Ratner calls it an attack on the public's right to provide oversight on public lands.

"It completely removes that possibility, which is exactly what they want: to ensure that they do what they do with no oversight," he said.

Supporters of the bill claim that it is about accountability and landowner privacy.

"I certainly disagree with the notion that landowners are trying to hide something," said Bobbie Frank, director of the Wyoming Association of Conservation Districts.

"When you collect data, if you are going to cross private property you should ask permission to do so. That seems fairly basic and it brings some integrity back to data collection."

But Ratner says Wyoming's Department of Environment Quality, which oversees implementation of the Clean Water Act, lacks the resources to do its job.

"The DEQ has three teams of individuals collecting water quality data for the entire state," Ratner said. "Basically, the state is divided into three areas, and each team deals with on- third of the state."

With more than 700 square miles of water in Wyoming, Ratner said, that's too much for three teams to undertake.

"It's massive. And each team is required to collect huge amounts of data at each site that it visits, and so for a single site, it takes a team somewhere in the range of three to five days to collect the data at that particular site. The result is that the DEQ team - I'm being approximate here - visits 30 to maybe 40 sites a year, for the entire state of Wyoming."

Budd-Falen said the state works with private entities.

"The requirement is for the state government to do it," she said. "State government did what they call a sampling and analysis plan with Western Watersheds to gather the data. But Western Watersheds signed a sampling and analysis plan that said they would not trespass.
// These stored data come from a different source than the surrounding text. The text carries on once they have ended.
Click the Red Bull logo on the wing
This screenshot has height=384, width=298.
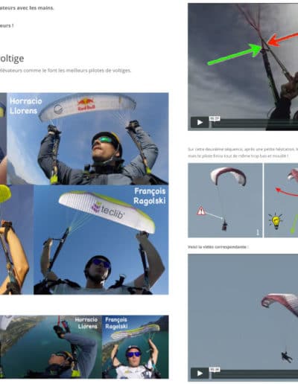[86, 104]
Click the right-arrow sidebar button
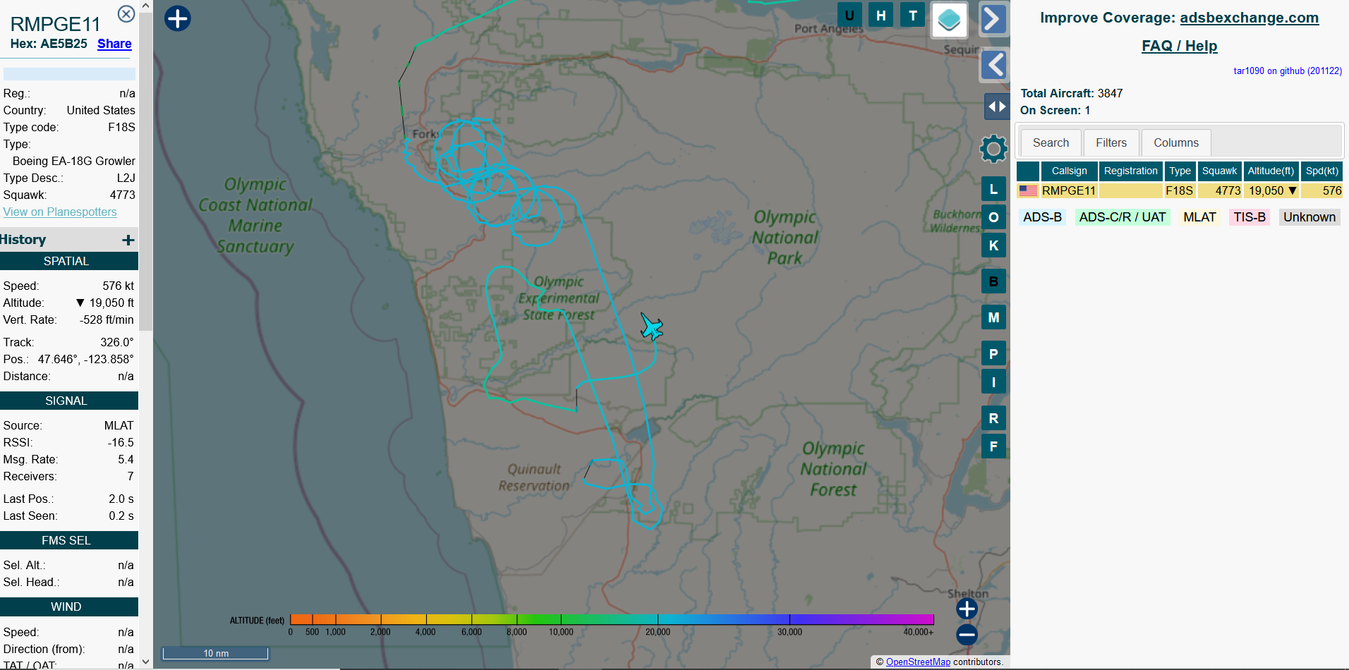The width and height of the screenshot is (1349, 670). pos(993,20)
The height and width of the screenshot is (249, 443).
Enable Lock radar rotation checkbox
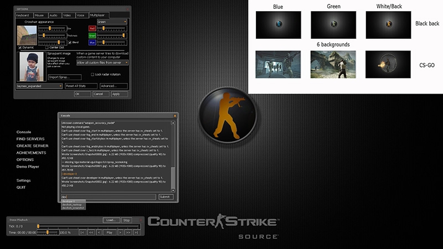pos(92,74)
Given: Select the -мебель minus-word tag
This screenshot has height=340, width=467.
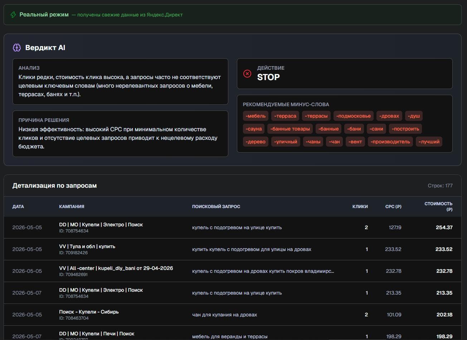Looking at the screenshot, I should click(x=256, y=116).
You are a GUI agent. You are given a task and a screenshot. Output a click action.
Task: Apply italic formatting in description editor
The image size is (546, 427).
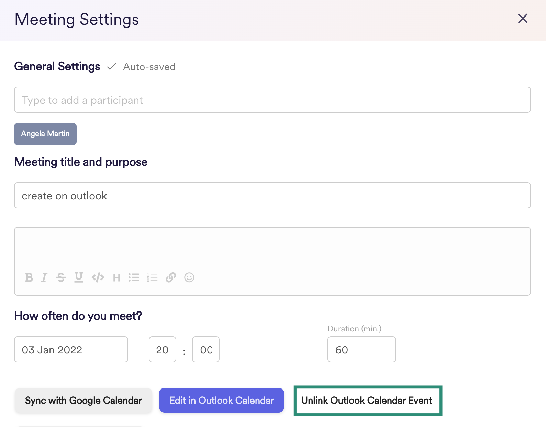[x=44, y=277]

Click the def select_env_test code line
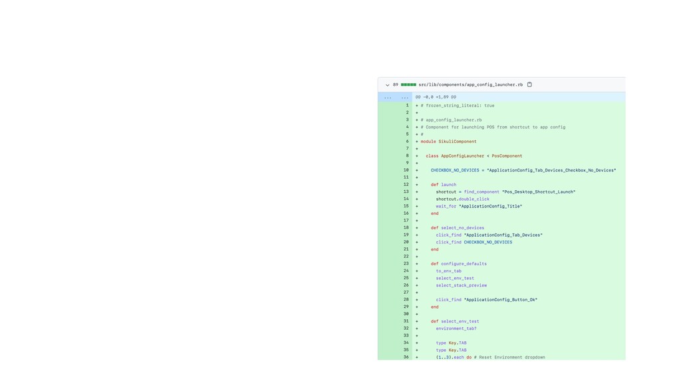pos(455,321)
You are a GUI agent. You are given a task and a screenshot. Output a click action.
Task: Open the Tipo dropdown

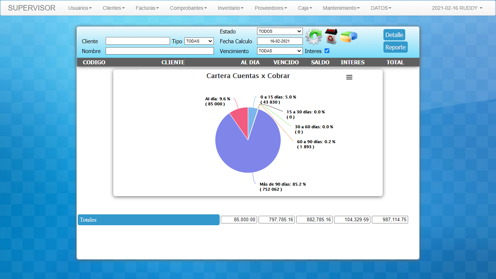pyautogui.click(x=199, y=41)
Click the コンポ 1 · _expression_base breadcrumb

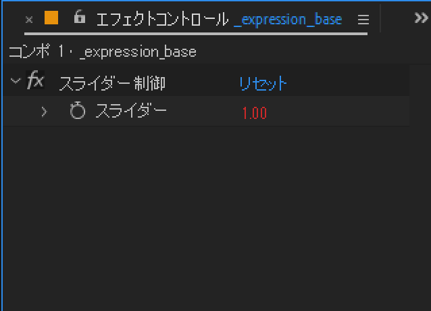point(103,51)

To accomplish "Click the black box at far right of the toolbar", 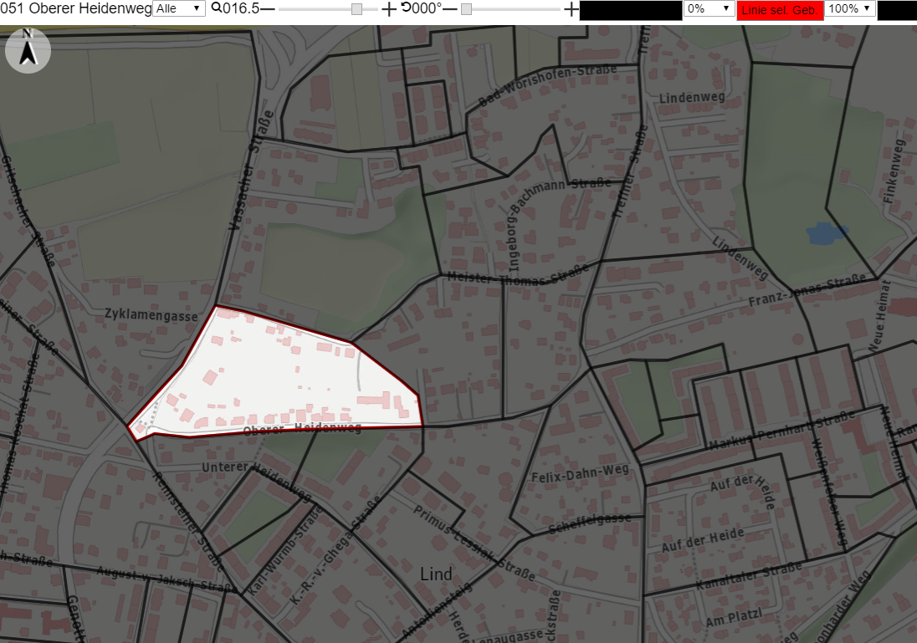I will point(897,11).
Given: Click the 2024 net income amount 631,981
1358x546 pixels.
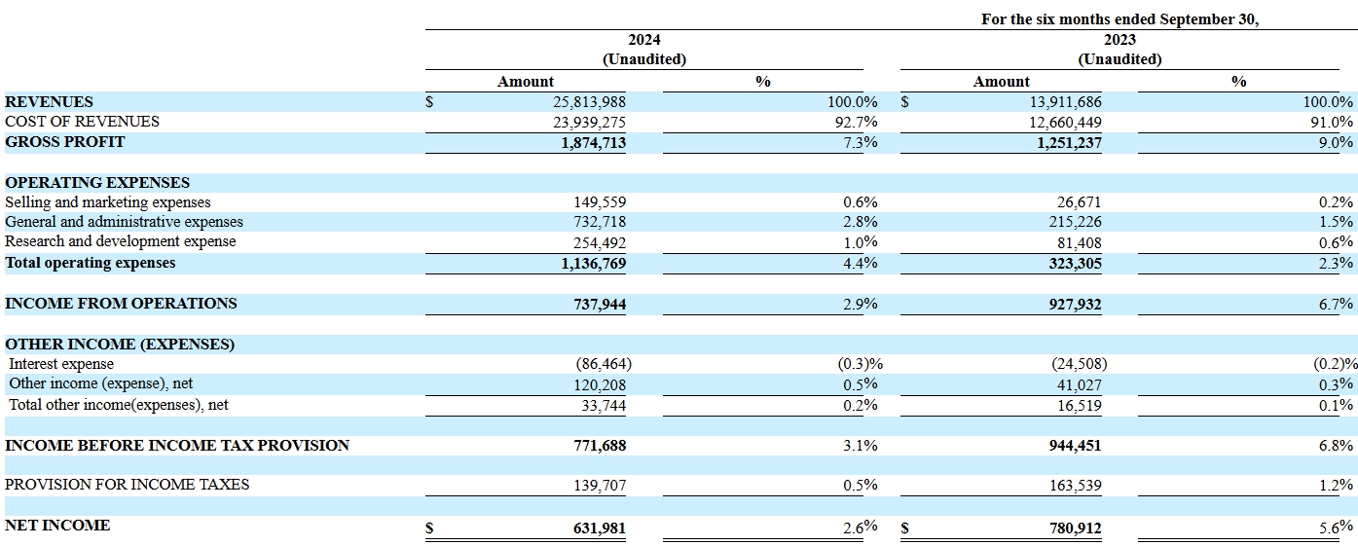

"So for Western Watersheds to now claim that this is sort of government-sanctioned war on citizen science, they're violating their own signed agreement saying they will not trespass."

Another attorney for the ranchers, Daniel Frank, said that Monday's meeting was just a step stone in a long battle.

"[The hearing] was basically whether there is anything in the proceedings that would prevent things from going forward," Frank said. "I don't think there's going to really be any change in the stats of the suit.

"I expect the motion for dismissal to be denied."

Western Watersheds also focuses on livestock management, which state monitoring does not address either, Ratner said. Rangers are immensely powerful in the Cowboy State, where agriculture contributes a mere 2 percent to the state economy.

"It's basically barely measureable," Ratner said. "It is not a factor in the state's economy. It's essentially meaningless. Yet virtually all of the elected officials are connected with the agriculture industry.

"When the ag industry is sensing a threat, it throws a temper tantrum - in this case a bill - and it instantly gets passed with no significant resistance and is made law. It's horribly painful to see, our democratic process being so corrupted, as to allow a tiny industry to control legislation that's passed.

"We generally don't think of that here in the U.S., but that's what's happening here in Wyoming."